Saved data entries
--- START ---

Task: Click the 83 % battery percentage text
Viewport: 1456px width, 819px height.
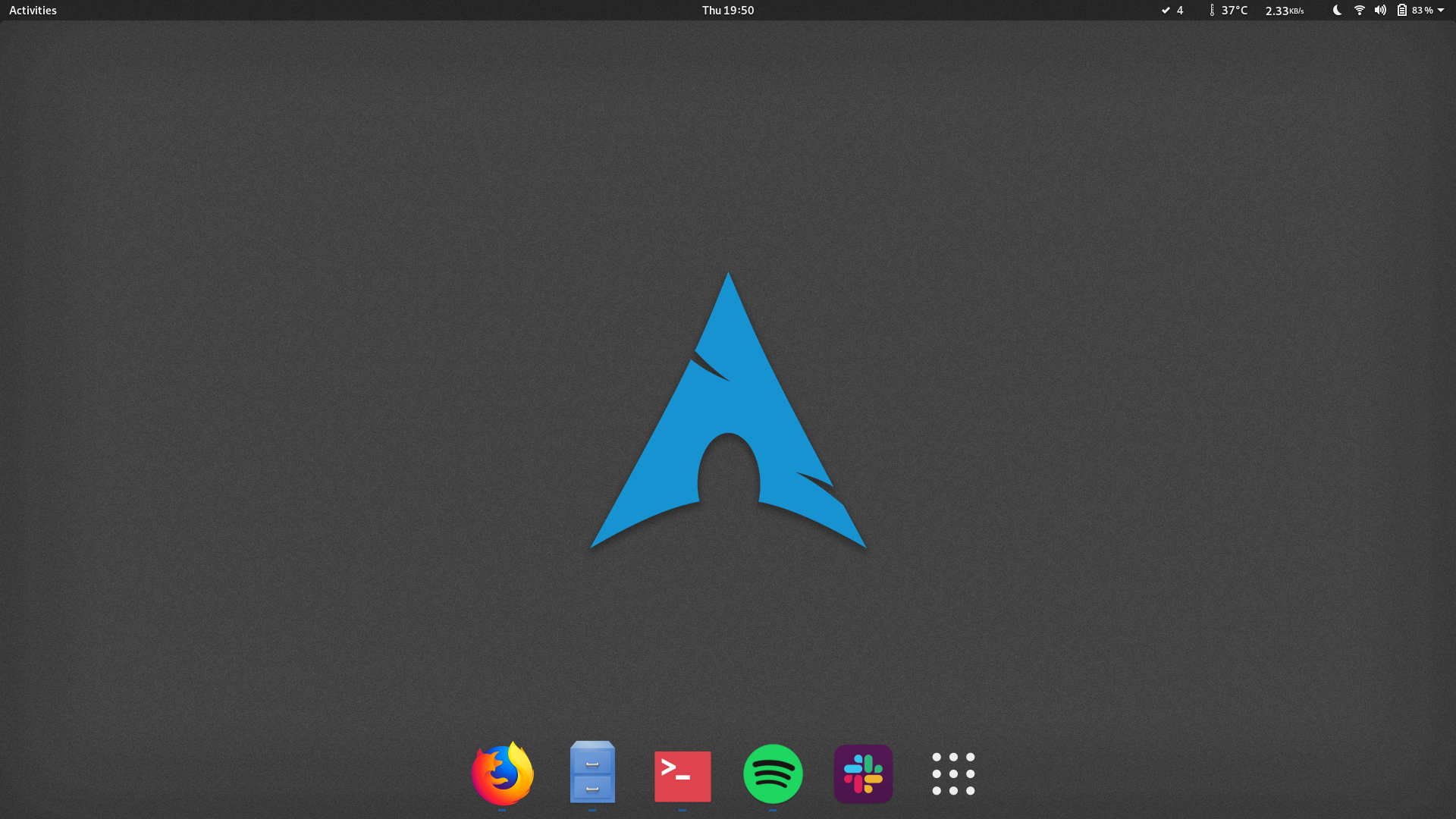Action: coord(1422,10)
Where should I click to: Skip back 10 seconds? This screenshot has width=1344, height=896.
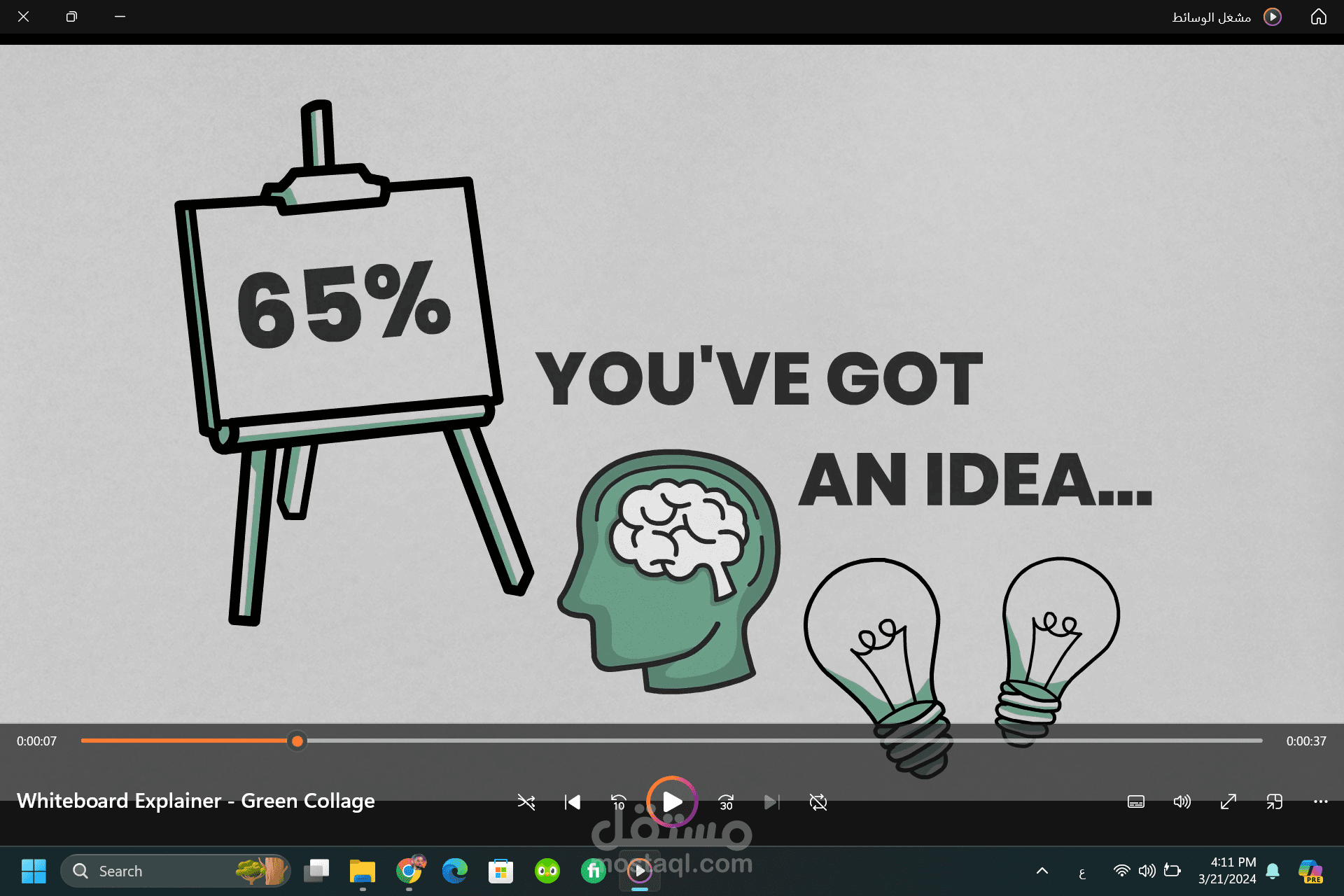[619, 802]
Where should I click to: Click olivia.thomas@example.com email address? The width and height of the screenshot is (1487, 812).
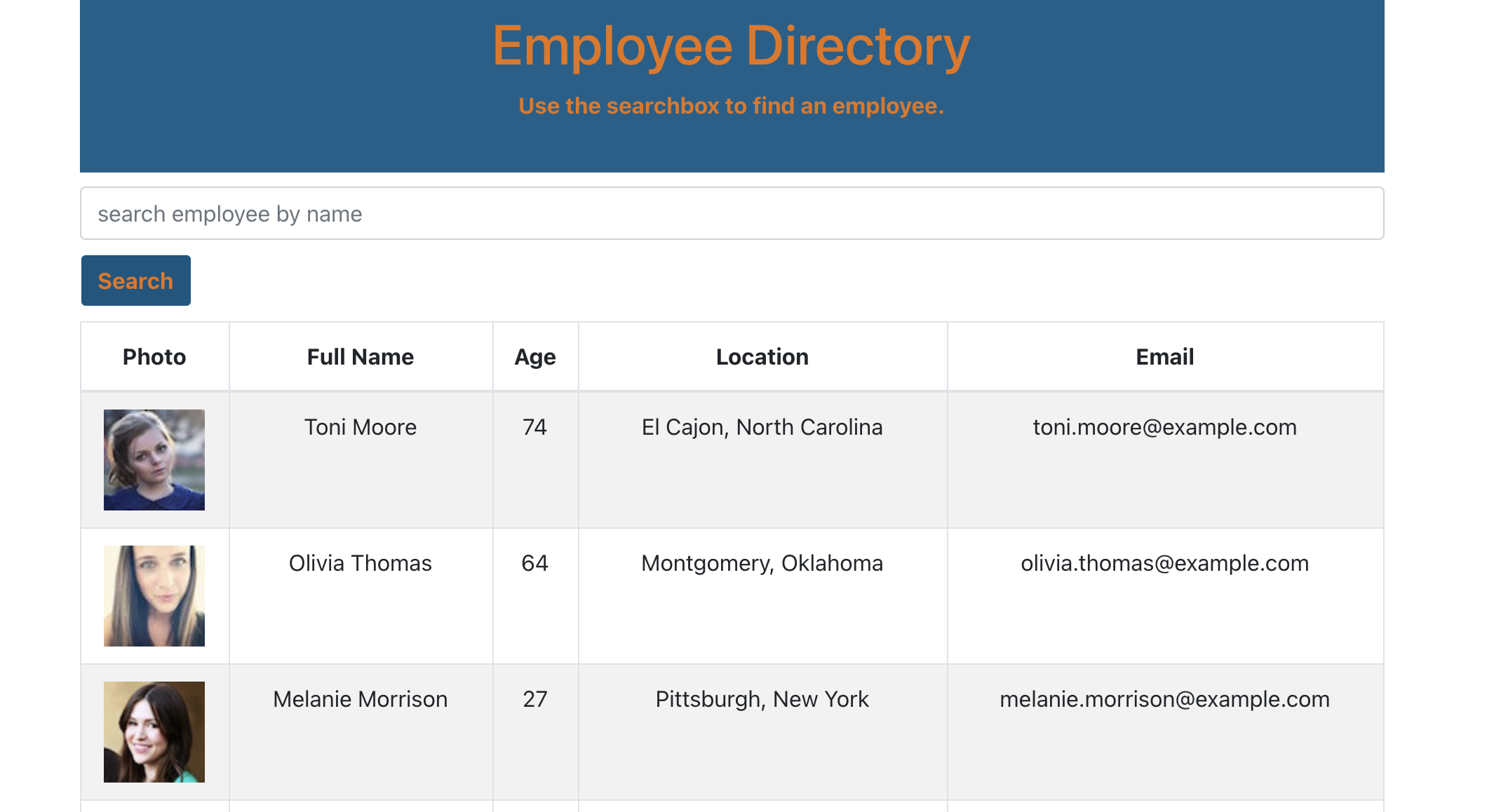click(1164, 562)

--- END ---

▶ What this task involves
Copy out all the data exactly, skipping the pictures.

▶ Problem solution
Task: Click the 83 % battery percentage text
Viewport: 1456px width, 819px height.
Action: coord(1422,10)
Where should I click to: Skip back 10 seconds? This screenshot has width=1344, height=896.
[619, 802]
Where should I click to: Click olivia.thomas@example.com email address? The width and height of the screenshot is (1487, 812).
click(1164, 562)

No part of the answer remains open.